### Work to do
(1) Update the stretch of the Bullseye test documentation from "TreeDistData: Analysis of" through "and Yamato (2015)." by replacing "test" with "benchmark", and give that stretch again.
(2) In the Bullseye test documentation, what names does the list `bullseyeTrees` give its elements?

** Start of Selected text **

TreeDistData: Analysis of Phylogenetic Tree Distance Measures

#' Bullseye test results
#'
#' Implementation and results of a 'Bullseye' test, after that proposed by
#' Kuhner and Yamato (2015).
#'
#' @format
#'
#' `bullseyeTrees` is a list with four elements, named `5 leaves`, `10 leaves`,
#' `20 leaves` and `50 leaves`.
#' Each element contains 1\ifelse{html}{&nbsp;}{,}000 trees with _n_ leaves, randomly sampled
#' (note: *not* from the uniform distribution) using [`ape::rtree()`].
#'
#' The `bullseyeMorph` prefix refers to the 'subsampling' experiment
#' described by Smith (2020); the `bullMoDi` prefix refers to the
#' 'miscoding' experiment.
#'
#' `bull...Inferred` is a list with four elements, named as in `bullseyeTrees`.

** End of Selected text **
** Start of Dataset extract **

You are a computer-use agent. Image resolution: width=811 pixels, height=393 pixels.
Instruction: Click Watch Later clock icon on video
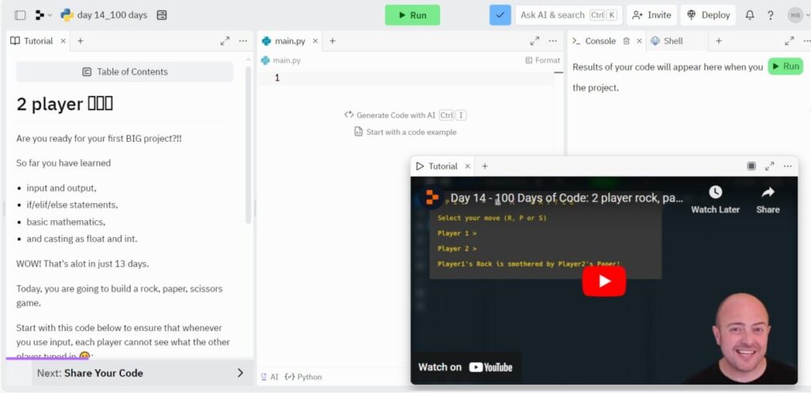tap(714, 193)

** End of Dataset extract **

### Outputs for the tasks
(1)
TreeDistData: Analysis of Phylogenetic Tree Distance Measures

#' Bullseye benchmark results
#'
#' Implementation and results of a 'Bullseye' benchmark, after that proposed by
#' Kuhner and Yamato (2015).

(2) `5 leaves`, `10 leaves`, `20 leaves`, `50 leaves`